The other part tends to be a character who's more than a stereotype or an archetype; one who can surprise you without it seeming it going entirely against already established motives or ways of being. An adverbial phrase I use a lot is "fully fleshed-out" (weirdly also commenting on body size, somehow? English is weird) – typically this means getting inside the head of the characters (for first-person perspectives), or getting enough of their background and ways of interacting with others and themselves (third-person) that we have an understanding of what makes them tick.

I hesitate to make Grand, Sweeping Generalizations about any genre, for the (to my mind) good reasons that a) I have not read every book and b) one always has to wonder how much of any observation about a trend is at least affected by both frequency illusion and/or confirmation bias

And so while I'll caveat it thusly, I do want to call out what seems to me a bit of a tendency to over-commit to nigh-crippling anxiety disorders, or a heavily reliance on neurodivergence as a primary if not (in some cases, though to be clear not in this book) sole defining characteristic.

I'm not slagging this book, mind! It's a perfectly cromulent YA romance, with some nice / funny / sweet moments around date ideas and milestone moments. I do think the characters are for the most part well-drawn, and Rose has a way of teasing out and exploring small flaws in her characters to both cathartic and interesting plot ends.

But if I'm being 100% honest, I felt like I've read the main character (Naomi) before. Part of that is absolutely on me and the number of similar books I've read. But coming somewhat close on the heels of having read Love is for Losers, Naomi just felt like a flatter version of Phoebe from that book.

That being said, I will call out the love interest main, Andrea, as being particularly well-written, with a slowly-teased out backstory that absolutely informs and drives all the decisions that came before we understood it, and closes the loop rather perfectly.

Maybe that's why Naomi stuck out for me so much? Andrea felt so vibrant and original that Naomi (who we're introduced to first and takes up more room in the book, if not by word count than certainly by presence) just sort of seems washed-out.

Nevertheless! The Summer List is still a solid YA romance novel that'll keep you warm in the coldest of those Canadian winters.

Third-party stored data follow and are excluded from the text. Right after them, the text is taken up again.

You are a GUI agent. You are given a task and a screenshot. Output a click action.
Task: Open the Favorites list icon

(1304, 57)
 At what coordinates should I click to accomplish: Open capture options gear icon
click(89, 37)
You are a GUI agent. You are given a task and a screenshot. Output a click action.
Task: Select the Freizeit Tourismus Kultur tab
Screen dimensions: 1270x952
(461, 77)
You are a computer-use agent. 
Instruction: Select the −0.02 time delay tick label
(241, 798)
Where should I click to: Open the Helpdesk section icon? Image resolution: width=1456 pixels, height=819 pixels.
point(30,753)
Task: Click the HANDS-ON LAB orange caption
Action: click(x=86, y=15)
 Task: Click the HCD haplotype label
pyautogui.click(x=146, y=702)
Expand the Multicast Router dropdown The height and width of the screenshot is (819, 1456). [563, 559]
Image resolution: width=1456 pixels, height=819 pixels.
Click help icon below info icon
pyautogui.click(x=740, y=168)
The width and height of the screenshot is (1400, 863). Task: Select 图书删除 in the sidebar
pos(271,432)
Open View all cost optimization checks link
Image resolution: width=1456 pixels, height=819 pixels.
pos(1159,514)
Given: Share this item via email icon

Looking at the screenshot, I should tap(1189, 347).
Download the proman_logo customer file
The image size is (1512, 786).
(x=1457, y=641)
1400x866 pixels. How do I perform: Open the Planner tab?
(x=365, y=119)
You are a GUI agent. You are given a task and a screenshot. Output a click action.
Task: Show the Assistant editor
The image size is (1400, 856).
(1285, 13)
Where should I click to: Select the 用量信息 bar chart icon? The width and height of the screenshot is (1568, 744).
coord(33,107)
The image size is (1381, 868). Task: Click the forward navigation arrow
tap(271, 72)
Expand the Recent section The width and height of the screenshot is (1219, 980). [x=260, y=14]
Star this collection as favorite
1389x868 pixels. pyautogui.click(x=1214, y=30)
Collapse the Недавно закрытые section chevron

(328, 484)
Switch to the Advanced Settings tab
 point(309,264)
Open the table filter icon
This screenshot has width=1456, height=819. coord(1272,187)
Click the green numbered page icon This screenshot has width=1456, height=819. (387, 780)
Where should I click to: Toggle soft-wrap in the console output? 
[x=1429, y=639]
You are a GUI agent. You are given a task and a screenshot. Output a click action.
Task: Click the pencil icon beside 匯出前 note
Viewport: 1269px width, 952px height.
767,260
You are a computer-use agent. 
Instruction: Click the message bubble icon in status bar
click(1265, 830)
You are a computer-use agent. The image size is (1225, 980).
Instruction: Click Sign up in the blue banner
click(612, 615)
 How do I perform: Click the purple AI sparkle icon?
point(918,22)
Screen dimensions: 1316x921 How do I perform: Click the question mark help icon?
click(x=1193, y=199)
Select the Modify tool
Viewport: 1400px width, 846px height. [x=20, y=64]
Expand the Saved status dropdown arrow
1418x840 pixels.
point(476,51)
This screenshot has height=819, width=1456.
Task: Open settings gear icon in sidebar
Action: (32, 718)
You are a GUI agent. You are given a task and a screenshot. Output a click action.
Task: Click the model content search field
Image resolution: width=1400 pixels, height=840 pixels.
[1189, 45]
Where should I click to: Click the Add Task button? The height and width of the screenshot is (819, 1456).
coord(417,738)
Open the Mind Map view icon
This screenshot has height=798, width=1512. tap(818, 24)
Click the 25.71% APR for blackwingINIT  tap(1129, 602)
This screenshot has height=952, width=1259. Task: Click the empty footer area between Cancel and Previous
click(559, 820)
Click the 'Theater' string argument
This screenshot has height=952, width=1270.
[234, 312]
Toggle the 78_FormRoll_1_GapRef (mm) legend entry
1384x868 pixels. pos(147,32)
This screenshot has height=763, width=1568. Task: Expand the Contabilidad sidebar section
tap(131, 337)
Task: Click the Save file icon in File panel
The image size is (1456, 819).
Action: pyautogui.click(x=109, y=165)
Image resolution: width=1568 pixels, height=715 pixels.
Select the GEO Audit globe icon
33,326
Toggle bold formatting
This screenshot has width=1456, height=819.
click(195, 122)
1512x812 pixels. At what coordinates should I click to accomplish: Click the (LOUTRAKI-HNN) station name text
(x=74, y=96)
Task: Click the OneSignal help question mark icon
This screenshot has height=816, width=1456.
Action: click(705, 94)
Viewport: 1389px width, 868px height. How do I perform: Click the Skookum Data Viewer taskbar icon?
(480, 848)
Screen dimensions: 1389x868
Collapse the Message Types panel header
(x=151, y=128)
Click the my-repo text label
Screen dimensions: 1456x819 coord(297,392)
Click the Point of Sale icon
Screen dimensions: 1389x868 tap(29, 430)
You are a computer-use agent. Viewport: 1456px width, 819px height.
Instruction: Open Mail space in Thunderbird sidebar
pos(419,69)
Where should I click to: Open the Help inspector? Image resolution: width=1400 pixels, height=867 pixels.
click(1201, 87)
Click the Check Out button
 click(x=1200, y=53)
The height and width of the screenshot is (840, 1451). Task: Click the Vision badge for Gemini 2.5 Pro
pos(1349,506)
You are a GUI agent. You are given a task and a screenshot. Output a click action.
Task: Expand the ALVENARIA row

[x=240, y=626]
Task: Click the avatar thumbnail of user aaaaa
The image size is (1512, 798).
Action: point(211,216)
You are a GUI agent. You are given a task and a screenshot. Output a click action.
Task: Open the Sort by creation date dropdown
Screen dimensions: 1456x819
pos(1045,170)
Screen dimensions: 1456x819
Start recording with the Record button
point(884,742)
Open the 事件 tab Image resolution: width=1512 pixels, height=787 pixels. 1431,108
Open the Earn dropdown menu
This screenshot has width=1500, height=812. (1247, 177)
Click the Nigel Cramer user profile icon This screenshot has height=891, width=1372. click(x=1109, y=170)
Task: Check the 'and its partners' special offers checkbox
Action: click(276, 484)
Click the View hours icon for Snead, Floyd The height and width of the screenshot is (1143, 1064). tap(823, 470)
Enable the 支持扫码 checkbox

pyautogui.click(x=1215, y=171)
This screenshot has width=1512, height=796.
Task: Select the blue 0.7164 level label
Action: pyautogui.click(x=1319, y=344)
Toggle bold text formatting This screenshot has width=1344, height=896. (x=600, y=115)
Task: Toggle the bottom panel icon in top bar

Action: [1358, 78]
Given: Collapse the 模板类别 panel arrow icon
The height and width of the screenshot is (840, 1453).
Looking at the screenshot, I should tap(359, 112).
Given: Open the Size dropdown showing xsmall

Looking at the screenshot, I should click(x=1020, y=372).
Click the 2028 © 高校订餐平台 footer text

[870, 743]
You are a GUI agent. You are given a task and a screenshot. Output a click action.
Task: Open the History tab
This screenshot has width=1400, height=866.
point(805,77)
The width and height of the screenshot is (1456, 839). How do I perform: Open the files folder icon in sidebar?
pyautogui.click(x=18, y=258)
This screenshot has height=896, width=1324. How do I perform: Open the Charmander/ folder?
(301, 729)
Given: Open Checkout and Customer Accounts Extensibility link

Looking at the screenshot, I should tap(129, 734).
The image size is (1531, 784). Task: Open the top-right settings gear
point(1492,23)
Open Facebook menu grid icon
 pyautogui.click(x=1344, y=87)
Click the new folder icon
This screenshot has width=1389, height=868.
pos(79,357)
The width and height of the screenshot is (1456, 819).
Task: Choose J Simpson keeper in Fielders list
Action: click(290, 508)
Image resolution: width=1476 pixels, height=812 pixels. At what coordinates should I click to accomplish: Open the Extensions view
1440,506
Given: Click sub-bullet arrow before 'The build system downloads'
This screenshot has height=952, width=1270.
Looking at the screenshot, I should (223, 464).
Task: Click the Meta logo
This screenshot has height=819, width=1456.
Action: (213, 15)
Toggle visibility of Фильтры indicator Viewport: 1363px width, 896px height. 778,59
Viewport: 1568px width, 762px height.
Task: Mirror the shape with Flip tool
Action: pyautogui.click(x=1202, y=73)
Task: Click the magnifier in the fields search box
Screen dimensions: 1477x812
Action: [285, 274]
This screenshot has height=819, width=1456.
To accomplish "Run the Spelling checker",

This review is for an advanced reader copy of the book, provided by the author.

Synopsis

One summer can change everything.

At least, that’s what Naomi has heard. Personally, she’s not interested in changing anything. With the start of university looming like the Ghost of Adulthood Yet to Come, Naomi is ready to spend the most uneventful summer of her life house sitting for her dad’s boss.​

Her friends might be making epic summer bucket lists, but to Naomi, two months alone in a giant mansion sounds like just the escape she needs from the anxiety that’s spent her whole life telling her change can’t be anything but bad.

Andrea is ready for a change. Sure, she might have taken things a little too far by dumping her boyfriend, quitting her job, and breaking into her dad’s seemingly empty house to spend the summer plotting her next move, but Andrea has never done anything by halves.

When she discovers the house is not, in fact, empty, and that the mysterious house sitter with the biggest blue eyes she’s ever seen is hiding a secret summer bucket list, Andrea hatches a plan to tick the items off together.

It’s the perfect trade: Naomi gets an accountability buddy, Andrea gets an excuse to avoid planning her own future for just a little longer, and once the list is complete, they go their separate ways.

It’s simple, it’s effective, and it definitely doesn’t leave room for them to fall in love—no matter how many times they stay up all night talking, or how good it feels when their hands touch, or how much they both wish September would stay far, far away.